The other verse that speaks so highly to me is this, v17……….”And I pray that you being rooted and established in love, may have power, together with all the saints, to grasp how wide and long and high and deep is the love of Christ……..” “Established in love…….” oh aren’t those amazing words??? What does it mean to you to be established in love? To me it’s just an amazing thought……..I think of when you establish your home (hee hee, you know where my thoughts are today!!!)…….you unpack all the boxes, you paint, you decorate, you really take the time to organize and take pride in your home……..But oh my…..to be “established in love……..” what an amazing thought. And this isn’t a whishy washy love, this is an everlasting, all powerful, all knowing love. Like a house may, this love doesn’t go away it doesn’t change, it is there forever. Although my situations may change, I will go through very busy times, very quiet times and very stressful times………my roots never change, I’m still from the same branch…..and most importantly I’m still hanging on!

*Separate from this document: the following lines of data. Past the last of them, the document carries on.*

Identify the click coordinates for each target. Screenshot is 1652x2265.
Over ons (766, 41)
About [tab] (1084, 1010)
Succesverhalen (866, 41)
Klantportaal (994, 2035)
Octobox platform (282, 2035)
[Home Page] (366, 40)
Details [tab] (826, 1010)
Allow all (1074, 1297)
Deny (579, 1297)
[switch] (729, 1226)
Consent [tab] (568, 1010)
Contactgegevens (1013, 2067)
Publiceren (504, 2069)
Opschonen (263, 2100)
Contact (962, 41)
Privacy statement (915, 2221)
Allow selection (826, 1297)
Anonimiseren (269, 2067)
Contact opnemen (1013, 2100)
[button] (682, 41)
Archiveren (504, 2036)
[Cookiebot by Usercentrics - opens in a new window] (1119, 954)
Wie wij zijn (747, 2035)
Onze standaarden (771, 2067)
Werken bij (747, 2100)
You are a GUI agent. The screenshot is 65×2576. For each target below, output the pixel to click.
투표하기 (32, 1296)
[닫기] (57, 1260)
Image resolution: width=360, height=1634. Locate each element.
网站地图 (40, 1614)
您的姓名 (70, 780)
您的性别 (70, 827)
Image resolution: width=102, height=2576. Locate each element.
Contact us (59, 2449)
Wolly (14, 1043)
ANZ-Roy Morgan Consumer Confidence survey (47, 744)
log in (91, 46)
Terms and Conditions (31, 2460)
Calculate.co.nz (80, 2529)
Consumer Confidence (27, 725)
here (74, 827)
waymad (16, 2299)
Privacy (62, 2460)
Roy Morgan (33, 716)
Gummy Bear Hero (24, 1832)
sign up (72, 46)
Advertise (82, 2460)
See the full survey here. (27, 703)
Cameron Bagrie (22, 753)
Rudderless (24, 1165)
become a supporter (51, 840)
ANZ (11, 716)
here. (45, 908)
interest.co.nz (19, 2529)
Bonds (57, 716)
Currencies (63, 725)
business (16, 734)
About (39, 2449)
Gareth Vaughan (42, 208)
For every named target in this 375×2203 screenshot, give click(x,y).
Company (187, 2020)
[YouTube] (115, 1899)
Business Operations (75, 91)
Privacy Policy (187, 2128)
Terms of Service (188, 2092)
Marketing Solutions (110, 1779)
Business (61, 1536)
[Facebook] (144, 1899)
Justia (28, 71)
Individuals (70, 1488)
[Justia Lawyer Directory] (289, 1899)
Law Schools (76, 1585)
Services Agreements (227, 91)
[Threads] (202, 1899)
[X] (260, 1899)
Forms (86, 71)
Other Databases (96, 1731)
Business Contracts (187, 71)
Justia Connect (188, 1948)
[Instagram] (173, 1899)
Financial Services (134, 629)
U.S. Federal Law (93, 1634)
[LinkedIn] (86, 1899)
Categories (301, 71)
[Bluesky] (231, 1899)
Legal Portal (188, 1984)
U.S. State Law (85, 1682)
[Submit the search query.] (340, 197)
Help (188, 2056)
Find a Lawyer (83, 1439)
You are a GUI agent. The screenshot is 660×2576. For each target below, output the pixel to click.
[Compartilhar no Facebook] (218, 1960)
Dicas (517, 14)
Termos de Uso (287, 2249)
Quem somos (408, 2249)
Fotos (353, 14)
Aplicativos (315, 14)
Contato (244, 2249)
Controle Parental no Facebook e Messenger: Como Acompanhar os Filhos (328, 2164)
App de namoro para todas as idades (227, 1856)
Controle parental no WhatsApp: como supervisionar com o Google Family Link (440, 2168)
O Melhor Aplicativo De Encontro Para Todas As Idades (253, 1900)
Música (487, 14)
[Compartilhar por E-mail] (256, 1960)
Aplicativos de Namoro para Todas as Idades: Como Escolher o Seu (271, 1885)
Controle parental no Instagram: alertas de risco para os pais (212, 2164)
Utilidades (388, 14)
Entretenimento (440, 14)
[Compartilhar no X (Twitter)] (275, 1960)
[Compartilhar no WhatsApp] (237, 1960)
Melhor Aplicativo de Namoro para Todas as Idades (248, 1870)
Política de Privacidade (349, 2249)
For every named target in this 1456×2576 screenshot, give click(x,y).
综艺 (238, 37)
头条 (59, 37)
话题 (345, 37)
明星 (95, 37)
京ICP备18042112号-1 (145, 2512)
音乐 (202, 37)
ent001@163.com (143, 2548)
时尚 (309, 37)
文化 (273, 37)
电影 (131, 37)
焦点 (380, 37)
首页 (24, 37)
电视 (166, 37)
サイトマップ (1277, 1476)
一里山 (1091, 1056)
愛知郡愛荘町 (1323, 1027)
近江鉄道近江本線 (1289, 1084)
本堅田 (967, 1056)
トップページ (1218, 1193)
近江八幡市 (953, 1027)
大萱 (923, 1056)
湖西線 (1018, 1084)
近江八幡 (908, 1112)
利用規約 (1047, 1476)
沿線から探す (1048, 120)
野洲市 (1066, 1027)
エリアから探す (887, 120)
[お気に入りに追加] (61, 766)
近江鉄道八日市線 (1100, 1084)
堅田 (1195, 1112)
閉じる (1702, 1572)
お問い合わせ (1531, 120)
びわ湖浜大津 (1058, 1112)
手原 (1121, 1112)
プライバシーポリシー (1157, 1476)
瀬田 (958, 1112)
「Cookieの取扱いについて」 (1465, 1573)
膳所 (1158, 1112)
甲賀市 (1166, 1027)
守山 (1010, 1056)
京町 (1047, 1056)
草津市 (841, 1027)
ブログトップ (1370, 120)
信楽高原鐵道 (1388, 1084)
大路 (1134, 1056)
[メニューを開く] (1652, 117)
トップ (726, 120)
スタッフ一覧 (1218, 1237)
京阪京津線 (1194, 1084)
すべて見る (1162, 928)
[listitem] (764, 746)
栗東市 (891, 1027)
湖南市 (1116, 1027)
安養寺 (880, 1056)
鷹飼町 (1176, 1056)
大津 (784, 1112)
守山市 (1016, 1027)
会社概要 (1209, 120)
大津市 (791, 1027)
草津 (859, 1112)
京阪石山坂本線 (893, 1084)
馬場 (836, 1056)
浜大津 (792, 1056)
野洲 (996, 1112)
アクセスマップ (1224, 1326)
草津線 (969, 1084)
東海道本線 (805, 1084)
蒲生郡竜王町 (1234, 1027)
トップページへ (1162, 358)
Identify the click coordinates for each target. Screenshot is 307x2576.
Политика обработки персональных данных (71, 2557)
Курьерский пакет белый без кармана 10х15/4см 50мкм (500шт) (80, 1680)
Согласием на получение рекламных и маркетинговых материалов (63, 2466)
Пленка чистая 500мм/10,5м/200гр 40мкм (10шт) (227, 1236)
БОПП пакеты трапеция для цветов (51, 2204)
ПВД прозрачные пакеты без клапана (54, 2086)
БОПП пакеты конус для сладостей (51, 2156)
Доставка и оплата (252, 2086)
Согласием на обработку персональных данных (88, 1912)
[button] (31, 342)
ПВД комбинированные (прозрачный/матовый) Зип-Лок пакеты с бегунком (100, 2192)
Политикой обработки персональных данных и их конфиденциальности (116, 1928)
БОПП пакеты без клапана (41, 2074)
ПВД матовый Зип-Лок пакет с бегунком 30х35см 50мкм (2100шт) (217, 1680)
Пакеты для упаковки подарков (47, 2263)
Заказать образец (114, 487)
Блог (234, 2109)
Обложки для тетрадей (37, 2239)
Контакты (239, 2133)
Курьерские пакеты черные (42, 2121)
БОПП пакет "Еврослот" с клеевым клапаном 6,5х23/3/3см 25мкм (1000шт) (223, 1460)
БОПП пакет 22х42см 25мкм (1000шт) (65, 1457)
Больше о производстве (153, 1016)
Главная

I don’t know if we will ever be able to truly grasp the love that Christ has for us. We can try with all our imagination and all of our strength but I don’t know if we will ever be able to grasp the love of Christ until we stand before him face to face. Oh how my heart longs for that day. I can’t wait until it’s time to stand before him and finally see the face of Christ, I have imagined, I have thought, I have dreamed, but I don’t think my heart will ever be prepared for the love that I will experience on that day. “I can only imagine……..” Oh how I so want others to feel what I have felt, to experience God the way I have…….I’m not saying I have this perfect relationship with Christ, I’m just saying, I just want others to know the love that comes from Him, alone………..no one else, nothing else, but Him. It took many years of my life to find out that no relationship, child, financial blessing, opportunity, trip or “thing” is going to fill me up the way that my sweet Lord does!!! And sometimes it takes God stripping away all those layers for it to be made real…….not a fun lesson.

Well, I do have some things to get done today…….it’s never completely dull around here……it’s just quiet….and that’s ok!!!! So I’d better go, I’ve so enjoyed my time with God and you today! Thanks for reading…..have a SUPER blessed day!!!